There's an old adage on Wall Street that says, the Street is in the "moving business, not the storage business." But one company has been proving the storage business -- or, at least, the data-storage business -- is better: EMC (EMC). Shares of the company have been shooting higher amid complete decimation of the competition, and the market for data storage is growing like crazy. Can EMC store up more profits?
On Monday research firm IDC released results from its first ever "Big Data" survey, in which it looked at systems capable of collecting, storing and transferring over 100 TB (that's terabytes) of data. These monster systems are not about data "at rest," sitting all alone in a data warehouse and hopefully to be used one day. The survey was about data sets that were in constant motion: Streaming data, like movie data, ecommerce and cloud computing data, or social-network data. It was about gigantic systems that could store, transfer, and crunch multiple formats of data.

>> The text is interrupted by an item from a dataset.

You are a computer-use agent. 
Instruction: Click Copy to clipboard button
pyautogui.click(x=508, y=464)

The Big Data market, as defined by IDC, includes servers, storage, networks and software. According to the researchers, the market was worth approximately $3.2 billion in 2010 and is expected to grow at compound annual growth rate of 39.4% over the proceeding five years, to reach $16.9 billion by 2015. IDC believes this particular subset of the information-technology market is growing at 5x the overall IT market. Given that growth rate, vendors are sure to hype their products that address the Big Data market.
While most of the opportunity in the Big Data market is in services and software, it's hardware that makes up the fastest-growing part of the market. In fact, IDC believes that storage hardware will grow at a 61.4% compounded rate through 2015.

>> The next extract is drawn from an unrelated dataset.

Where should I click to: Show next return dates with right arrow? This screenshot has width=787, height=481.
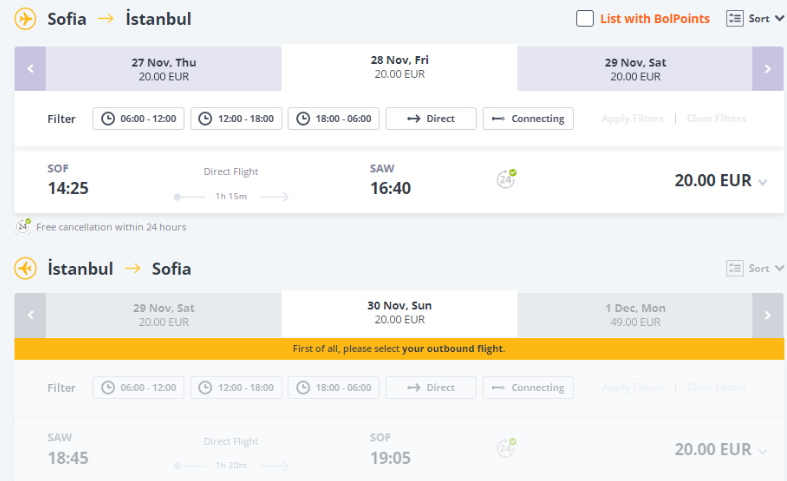coord(767,315)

One vendor that is perfectly positioned in the Big Data market is EMC. When I started following this company in the early 1990s, I would drop by headquarters in Hopkinton, Mass., and the parking lot looked like a Lamborghini dealership. The high-testosterone sales culture at EMC pushed data storage as static -- storage was a place where retailers could stash their cash-register receipts, and hospitals could store their patient's records.
But today, data are dynamic. Customers need high-performance storage systems to serve up data to millions of end users who want to stream movies off the Internet or on their 4G tablets. Companies want to downsize their IT departments, move the data into the cloud and make their workforce mobile. Tablets and smartphones are enabling a whole new market for data storage.
As the No. 1 vendor in the global disk-storage market (with 22% market share), EMC continues to grow at a breakneck pace. In fiscal year 2011, revenue grew 18% from the prior year, another double-digit growth year is expecte in 2012. Last year, margins rebounded to 61% from 53% in 2010 due to a greater contribution from higher-margin software sales.
Further, with its VNX family of mid-and low tier storage systems, EMC is finally putting the screws to its long time nemesis NetApp (NTAP). Execution mishaps and market-share erosion have led NetApp down the path of slower revenue growth and lower gross margins. Many analysts cut NetApp's revenue growth estimate for fiscal 2013 to the high single-digits (8% to 9%). Ouchy!
Recently, EMC has caught a few downgrades because of valuation. But, to me, the risk of getting too caught up in valuation outweighs the risk of missing these powerful trends. IDC just bumped up its global 2012 tablet forecast to 106 million units. Tablets and smartphones are ideally suited to take down this dynamic data that EMC is serving up. I believe EMC will be storing up profits for a long time to come.